> [DOCUMENT SEGMENT]:
╭──

2020 cast a lasting legacy in the history record and whilst it certainly isn’t a year to be repeated, as the saying goes, ‘every cloud has a silver lining’. The silver lining in this story is the dramatic decline in the demand for oil.
National lockdowns and global travel restrictions instigated the collapse in the demand for oil in 2020, costing multinational oil companies billions in losses.
In 2020, BP made a loss of £4.2billion and cut more than 10,000 jobs in the process. As a result of the pandemic, BP share prices fell to an all time 26-year low!
Whilst this is bad news for the economy and the workforce that lost their jobs during this already stressful time, BP, following community pressure, pledged to become ‘net-zero’ by 2050.
Now, I’ll let you make your own opinion, and maybe identify the controversy of an intense carbon producing company pledging to stop emitting carbon….but let’s have hope…and some faith! So far the movement is looking promising since in 2018, the company bought the UK’s biggest electric vehicle charge point business ‘Chargemaster’ and by 2030, the company has set to increase its use of renewable energy from 3.2GW (gigawatts) to 50GW.
Shell was another major oil company who saw sales plummet during 2020. So much so, the company lost £16 billion.
The Chief Executive, Ben van Beurden called 2020 an “extraordinary” year and stated that Shell will “come out of 2020 stronger” ready to “accelerate the strategy for the future of energy”. This comes as a response to Shell moving towards their greener energy plans.

╰──

> [TASKS]:
a – According to the oil-demand article, how much money did Shell lose in 2020?
b – Retype the oil-demand article from "In 2020, BP" to "(gigawatts) to 50GW.".
c – Condense the paragraph of the oil-demand article beginning "Now, I’ll let you make your own opinion" into a short list of its main points.
The listing has nothing to do with the oil-demand article.

> [DATA BELOW]:
╭──

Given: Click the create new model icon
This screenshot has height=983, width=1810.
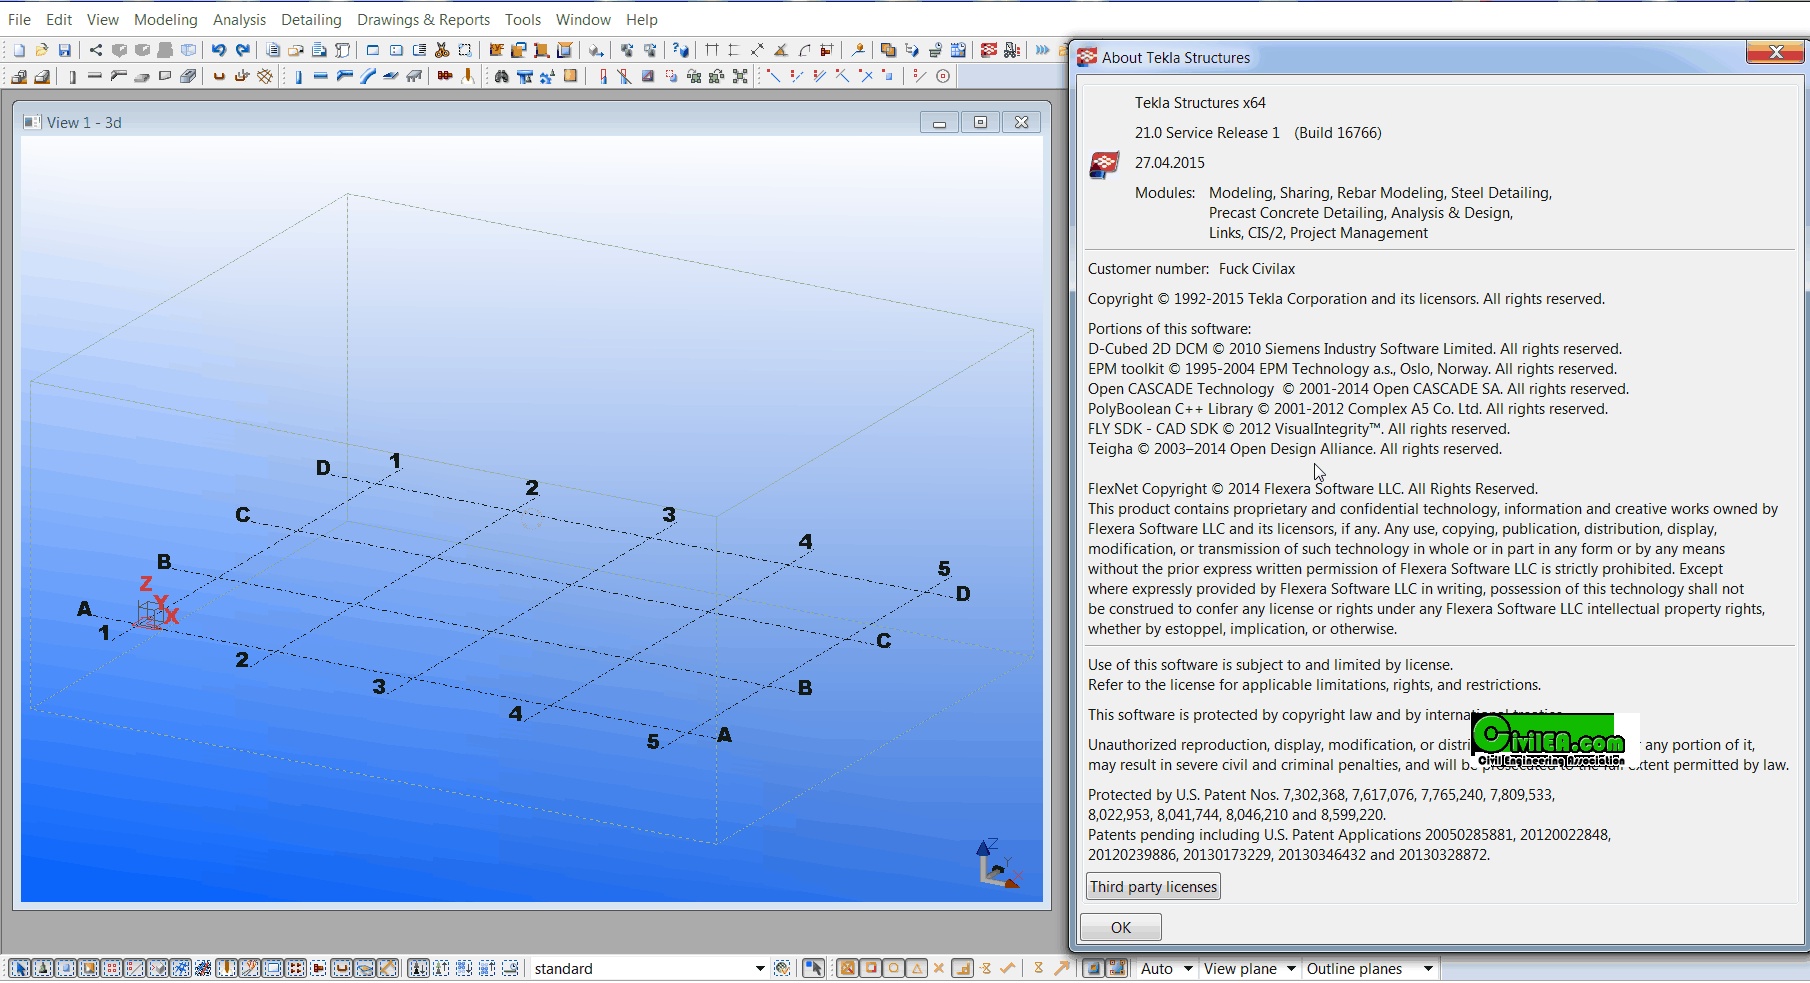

╰──

> [LIST OF ANSWERS]:
a – £16 billion.

b –
In 2020, BP made a loss of £4.2billion and cut more than 10,000 jobs in the process. As a result of the pandemic, BP share prices fell to an all time 26-year low!
Whilst this is bad news for the economy and the workforce that lost their jobs during this already stressful time, BP, following community pressure, pledged to become ‘net-zero’ by 2050.
Now, I’ll let you make your own opinion, and maybe identify the controversy of an intense carbon producing company pledging to stop emitting carbon….but let’s have hope…and some faith! So far the movement is looking promising since in 2018, the company bought the UK’s biggest electric vehicle charge point business ‘Chargemaster’ and by 2030, the company has set to increase its use of renewable energy from 3.2GW (gigawatts) to 50GW.

c –
- A major carbon-producing company pledging to stop emitting carbon may seem controversial, but there is reason for hope.
- In 2018, BP bought Chargemaster, the UK’s biggest electric vehicle charge point business.
- By 2030, BP aims to raise its use of renewable energy from 3.2GW to 50GW.